## Source material
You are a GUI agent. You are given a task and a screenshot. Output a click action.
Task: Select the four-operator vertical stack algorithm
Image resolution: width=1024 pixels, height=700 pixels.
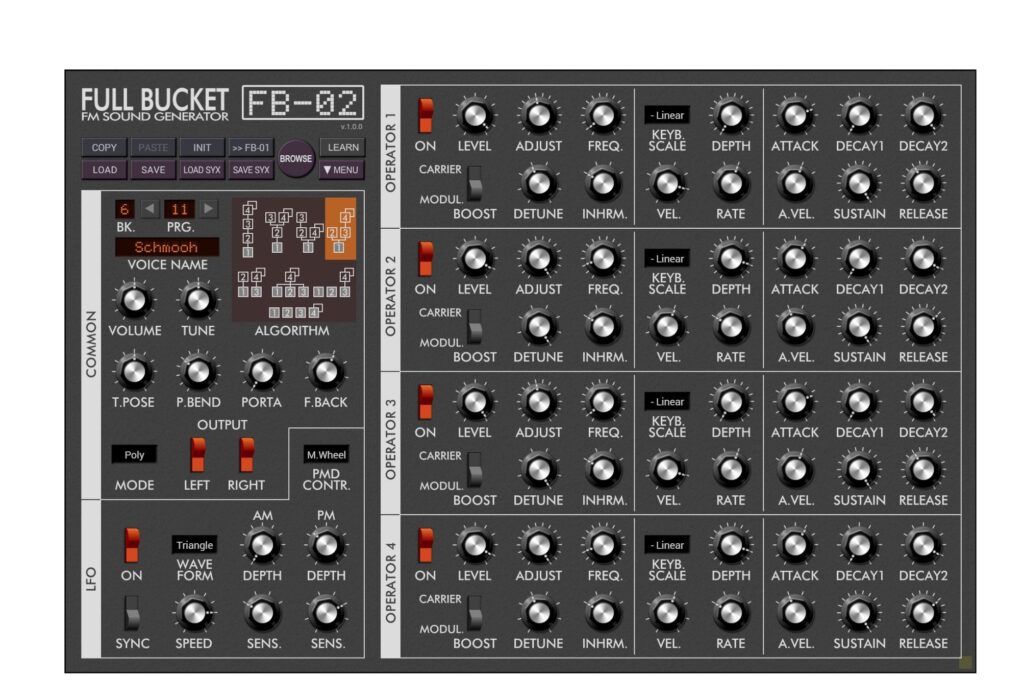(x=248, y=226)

--

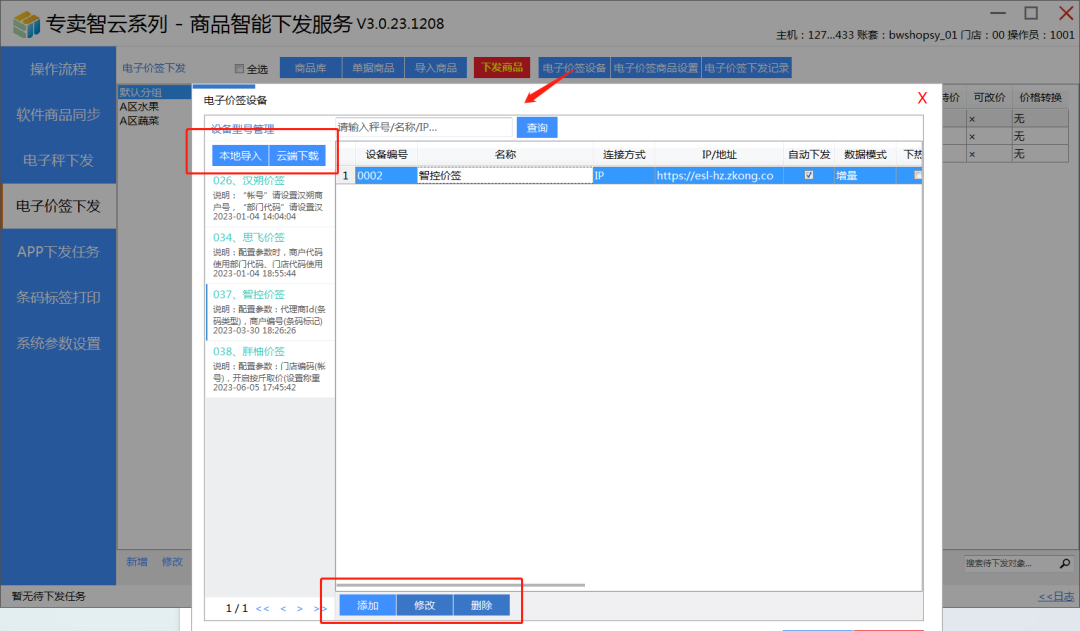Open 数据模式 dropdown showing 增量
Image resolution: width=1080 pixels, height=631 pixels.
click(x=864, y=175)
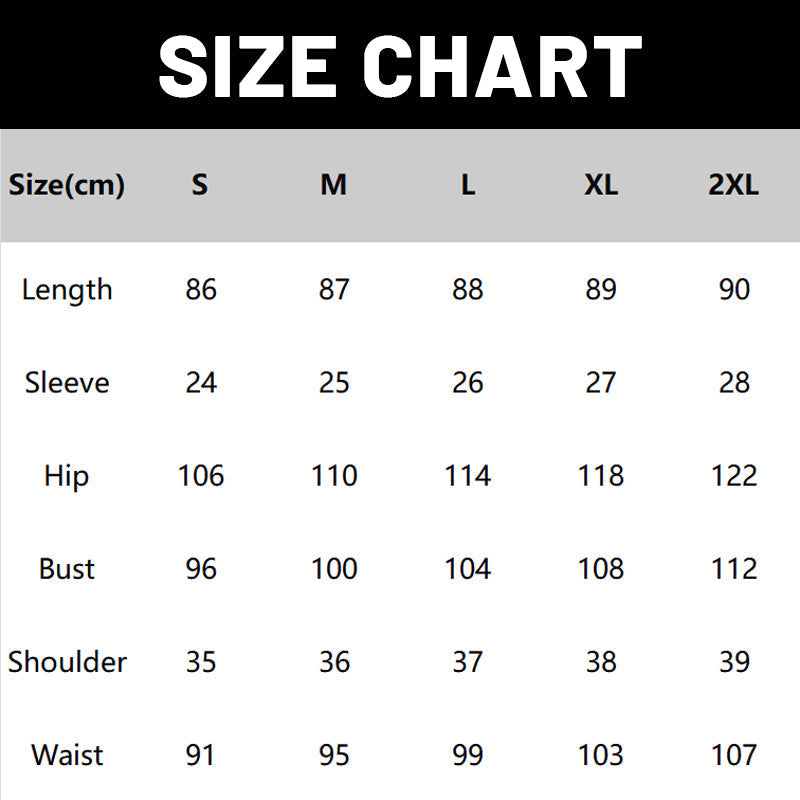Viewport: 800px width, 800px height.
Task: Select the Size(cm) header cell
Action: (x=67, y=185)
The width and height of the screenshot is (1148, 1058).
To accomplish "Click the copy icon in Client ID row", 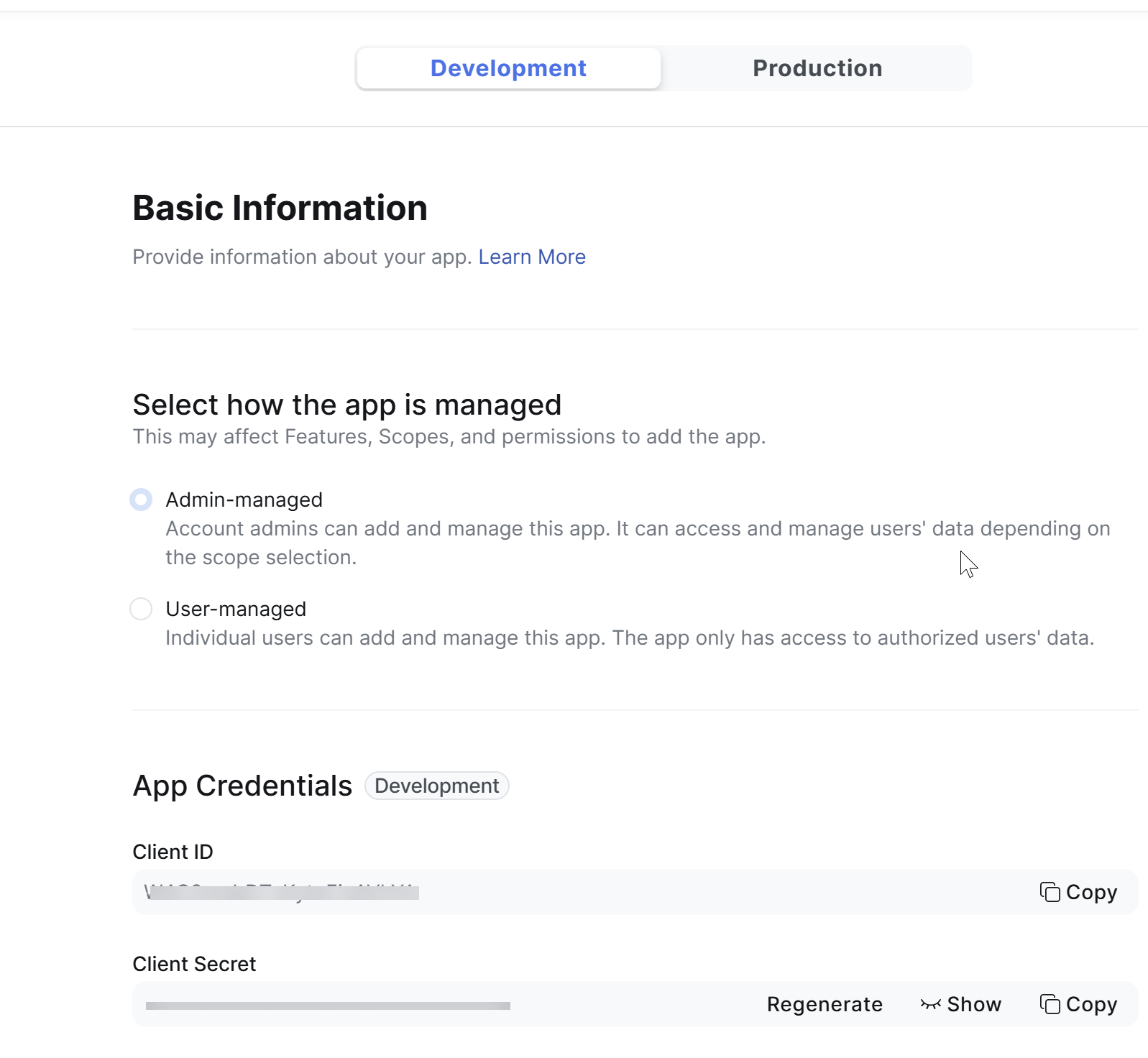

* * *

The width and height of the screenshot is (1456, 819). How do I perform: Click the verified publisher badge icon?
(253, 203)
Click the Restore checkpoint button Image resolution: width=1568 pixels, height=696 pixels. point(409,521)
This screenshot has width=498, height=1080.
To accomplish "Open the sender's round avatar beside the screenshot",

## What to produce
Put the listing lines from the one with "Click the Restore" to the one with "the sender's round" into a JSON list of strings, one string per line and no blank lines.

## Response to this task
[
  "Click the Restore checkpoint button Image resolution: width=1568 pixels, height=696 pixels. point(409,521)",
  "This screenshot has width=498, height=1080.",
  "To accomplish \"Open the sender's round avatar beside the screenshot\","
]